Left to right, Derek DeVelder, Peter Lian, Pen Pen, Gary De Velder
When war broke out in Burma the military shut down the schools, took control of the family farms, and forced citizens into labor. One member from each family was told to work at various times for no money (slavery), even children. Peter Lian was 12 years old when he began and at 18 had to build a railroad, as did Pen Pen. “Very heavy,” she says.
On the farms the military demanded families plant trees instead of their own food crops. Peter Lian – “No more farm.” There was little to eat, no money, no food.

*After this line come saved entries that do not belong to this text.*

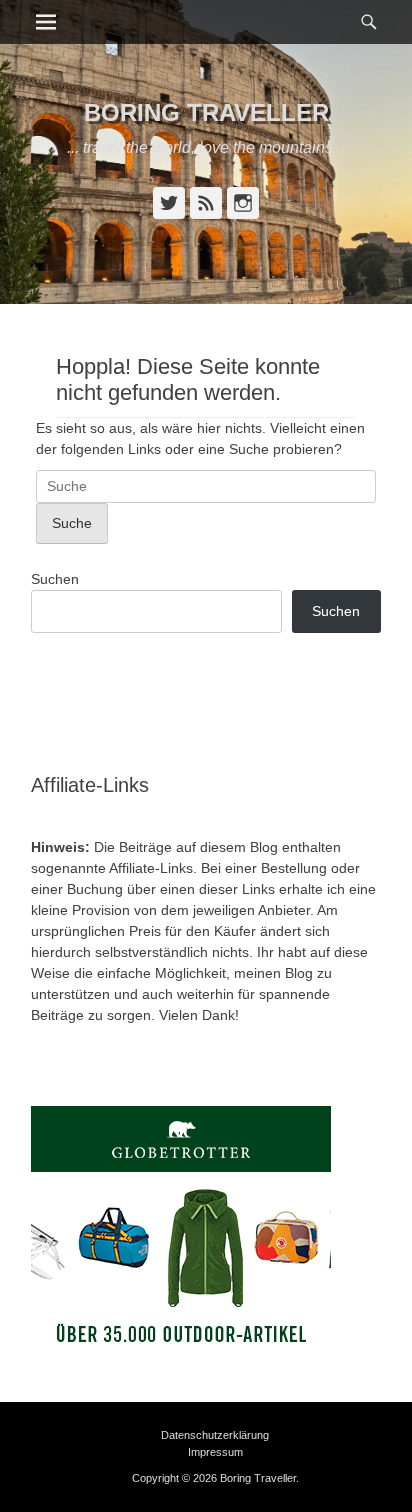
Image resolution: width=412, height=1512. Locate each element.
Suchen (55, 579)
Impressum (215, 1452)
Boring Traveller (206, 112)
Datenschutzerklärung (215, 1435)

Recently married, with a baby, Peter Lian and Pen Pen fled to Malaysia. Peter went first. A year later, Pen Pen and the oldest son, James, fled the war on a harrowing journey through Thailand to Malaysia.

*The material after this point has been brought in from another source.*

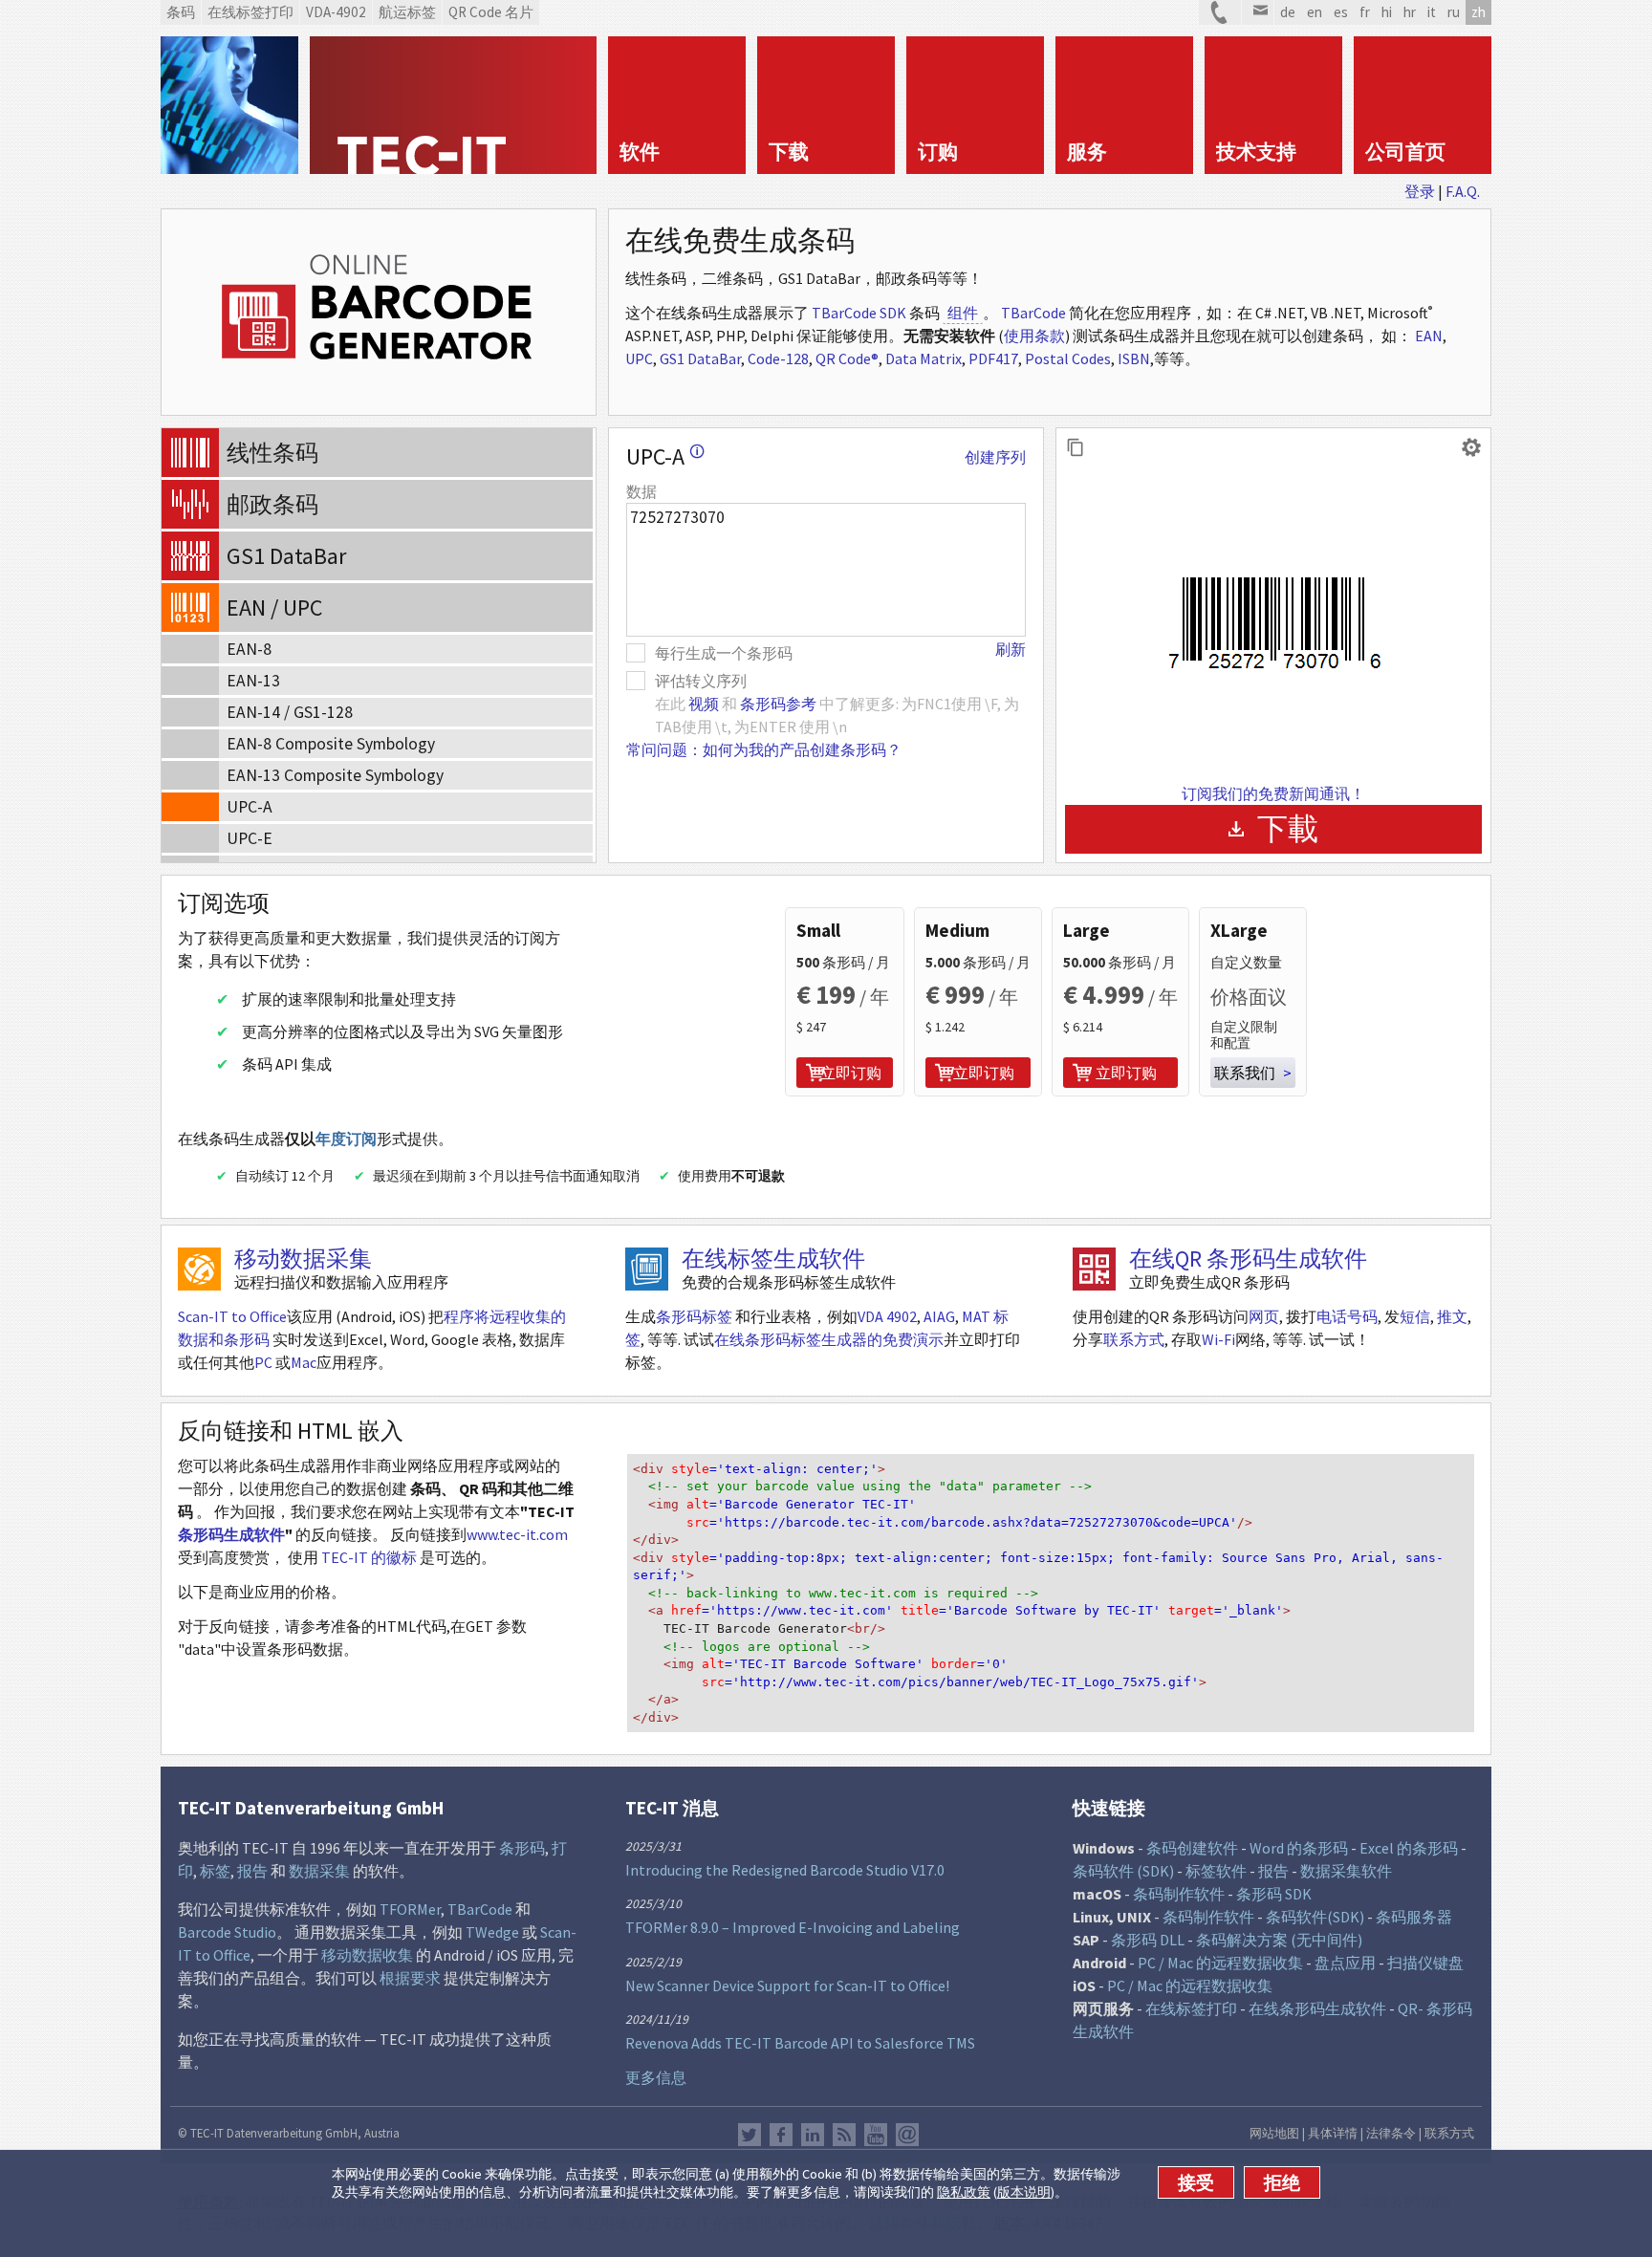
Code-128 (778, 358)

After a long series of security background checks through the UN and several U.S. federal agencies, Pen Pen and Peter Lian were cleared to be resettled in the United States, which prioritizes the most vulnerable refugees.
They were joyfully greeted at the airport in Phoenix by Pen Pen’s cousin, Khua Uk, also a refugee, and by their resettlement agency case manager.
Pen Pen recalled, “First weekend in the US, but I am not scared. I am not worried.”
As with many refugees, Peter Lian needed to work right away to be able to pay rent and expenses, so he had no opportunity to take English classes. But Pen Pen could.
Pen Pen said, “My father cried when he heard I went to school. In Burma students needed to pay each month. Now we go to Abounding Service for free. I come to class all the time. We need to speak, learn, write.”
“Some people are different. Some say, ‘You don’t need to go to school, why do you go to school?’ They can’t get a driver’s license. They would like to become U.S. citizens, but they can’t pass the test or interview.”
“But we can go to the (medical) clinic, DES (Refugee Resettlement Program, Department of Economic Security), or shopping without calling a translator. If I bought something and need to return it, I can.”
Peter Lian was promoted from groundskeeper to operator at the golf course where he works.
He enthusiastically says, “If you want a promotion you need to speak English!”
Peter Lian and Pen Pen are now proud U.S. citizens, having passed the difficult test, interview, and additional background checks.
They bought a home with a large garden and their children are on scholarships at preparatory academies. They all work very hard. But importantly, they all give back. They serve their neighbors, students at school, coworkers, and their church.
Their pastor says, “Peter Lian helps with accounting at our church, and is faithful to our church. Not because he is an accountant, but because of his integrity.”